I mean there are hammer style crimpers, what’s wrong with this redneck version
The hammer-style crimpers are dubiously effective on just one or maybe two sizes of terminals. Plus, the die crimpers have a huge advantage (that is marginally the reason why the hammer crimpers sortof work dubiously for 1ga, 1/0ga, and 2/0(barely)): they swage the fitting barrel
smaller than its manufactured shape and size. The hammer crimp
crushes the fitting even sometimes stretching it. This is not 100% contact. When I use the hammer crimper I actually crimp in a few ‘stages’ to theoretically force the fitting to fold in itself before finally crushing it shut making a swage-like fit. But it’s not ideal for sure.
you've spent thousands of dollars, maybe tens of thousands of dollars and you're going to trust the most important connection in your entire system to some random screws and a sledge hammer head you found laying around
That is the best summary comment on this thread
While you can justify it to yourself to not accept a standard, SOP or best practice; the end result may not be safe, have longevity, satisfaction and long term economic value
As above!
struggling with the thought that a soldered joint isnt as good as a crimp.
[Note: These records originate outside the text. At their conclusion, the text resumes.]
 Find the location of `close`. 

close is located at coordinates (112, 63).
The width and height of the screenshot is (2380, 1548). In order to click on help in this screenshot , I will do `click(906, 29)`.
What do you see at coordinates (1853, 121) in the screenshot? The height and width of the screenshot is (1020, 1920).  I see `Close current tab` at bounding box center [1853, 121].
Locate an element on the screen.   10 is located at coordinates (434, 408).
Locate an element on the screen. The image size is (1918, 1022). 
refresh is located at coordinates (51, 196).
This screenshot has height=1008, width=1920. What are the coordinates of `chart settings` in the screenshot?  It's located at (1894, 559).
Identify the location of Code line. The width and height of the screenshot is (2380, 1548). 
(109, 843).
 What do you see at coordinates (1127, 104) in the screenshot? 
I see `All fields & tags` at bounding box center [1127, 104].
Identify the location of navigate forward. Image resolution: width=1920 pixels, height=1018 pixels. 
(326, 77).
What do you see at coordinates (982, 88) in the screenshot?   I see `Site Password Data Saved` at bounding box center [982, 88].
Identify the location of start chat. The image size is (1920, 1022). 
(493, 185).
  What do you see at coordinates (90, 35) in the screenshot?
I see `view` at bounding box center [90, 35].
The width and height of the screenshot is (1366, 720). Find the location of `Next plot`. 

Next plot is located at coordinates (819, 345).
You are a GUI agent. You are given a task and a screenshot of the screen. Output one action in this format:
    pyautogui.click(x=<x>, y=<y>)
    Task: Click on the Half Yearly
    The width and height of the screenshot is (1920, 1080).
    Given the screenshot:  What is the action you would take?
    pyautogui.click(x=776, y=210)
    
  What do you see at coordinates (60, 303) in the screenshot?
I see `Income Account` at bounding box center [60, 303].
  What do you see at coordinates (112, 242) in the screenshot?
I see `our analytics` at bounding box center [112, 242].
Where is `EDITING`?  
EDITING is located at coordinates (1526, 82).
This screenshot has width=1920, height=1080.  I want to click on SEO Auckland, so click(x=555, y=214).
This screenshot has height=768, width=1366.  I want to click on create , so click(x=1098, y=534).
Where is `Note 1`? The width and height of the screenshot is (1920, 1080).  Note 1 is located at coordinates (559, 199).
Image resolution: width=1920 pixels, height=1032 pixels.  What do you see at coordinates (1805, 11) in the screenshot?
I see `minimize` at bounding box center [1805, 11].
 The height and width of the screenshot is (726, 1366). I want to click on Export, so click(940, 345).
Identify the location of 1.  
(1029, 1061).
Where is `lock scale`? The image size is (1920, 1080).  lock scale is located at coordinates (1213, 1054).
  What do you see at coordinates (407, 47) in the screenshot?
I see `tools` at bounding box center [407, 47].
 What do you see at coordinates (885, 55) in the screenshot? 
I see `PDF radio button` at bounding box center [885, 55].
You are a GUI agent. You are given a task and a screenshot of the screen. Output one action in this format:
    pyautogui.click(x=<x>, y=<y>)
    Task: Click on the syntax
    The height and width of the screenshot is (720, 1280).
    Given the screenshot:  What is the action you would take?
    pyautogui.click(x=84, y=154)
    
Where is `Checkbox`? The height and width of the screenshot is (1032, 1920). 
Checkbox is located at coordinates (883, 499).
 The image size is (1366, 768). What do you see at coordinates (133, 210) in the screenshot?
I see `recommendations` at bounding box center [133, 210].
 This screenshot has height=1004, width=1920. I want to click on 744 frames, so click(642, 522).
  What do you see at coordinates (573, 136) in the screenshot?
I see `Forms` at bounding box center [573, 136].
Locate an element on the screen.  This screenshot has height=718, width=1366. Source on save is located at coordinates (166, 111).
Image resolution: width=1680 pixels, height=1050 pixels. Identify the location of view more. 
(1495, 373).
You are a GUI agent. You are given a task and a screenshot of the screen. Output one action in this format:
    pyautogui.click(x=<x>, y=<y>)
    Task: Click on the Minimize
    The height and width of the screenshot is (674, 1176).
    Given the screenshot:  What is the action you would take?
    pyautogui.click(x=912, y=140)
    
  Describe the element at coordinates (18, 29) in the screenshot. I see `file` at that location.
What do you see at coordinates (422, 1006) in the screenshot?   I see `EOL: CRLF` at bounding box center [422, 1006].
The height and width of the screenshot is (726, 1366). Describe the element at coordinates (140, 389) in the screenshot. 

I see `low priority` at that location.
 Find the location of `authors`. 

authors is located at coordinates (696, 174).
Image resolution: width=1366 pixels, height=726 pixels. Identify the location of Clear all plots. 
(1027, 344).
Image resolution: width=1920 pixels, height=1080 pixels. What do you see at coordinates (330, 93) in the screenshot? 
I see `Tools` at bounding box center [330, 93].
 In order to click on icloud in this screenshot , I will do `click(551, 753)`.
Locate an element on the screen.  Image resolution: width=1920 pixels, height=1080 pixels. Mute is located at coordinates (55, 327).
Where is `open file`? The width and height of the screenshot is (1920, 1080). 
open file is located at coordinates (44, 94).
More contact area with solder.
Contact area is great; low resistance is another leg of the three-legged stool
never thought about (marine grade/glue lined) heat shrink helping keep moisture and air out.
Imho that is the primary reason to use it
I like the closed end, and with a shrink wrap on there they are well sealed
Because you like stuff done well
with a die that's just slightly too small is the creation of some 'wings' on the sides of the crimp where the two halves of the die meet. Shrink and perhaps a gentle filing to remove any sharp edges would fix that.
I seldom crimp in one stroke, but I start the swage, and rotate 90* and even ‘odd’ fittings don’t get the wings.
I’ve always been an annoying advocate of 100% contact. A former employer was irritated that I didn’t use the heat-shrink crush crimp terminals but used bare crimps and heat-shrinked over that. But with winter road salt and summer CaCl on dirt roads I learned a long time ago what worked. Years ago a broken spring event wrecked a boat trailer’s wiring and I quick fixed it roadside with a piece of extension cord and bare crimp butt-connectors, and heat shrink over. It’s been 15 years of a lot of wet cycles and it’s still going well-I never “fixed it.”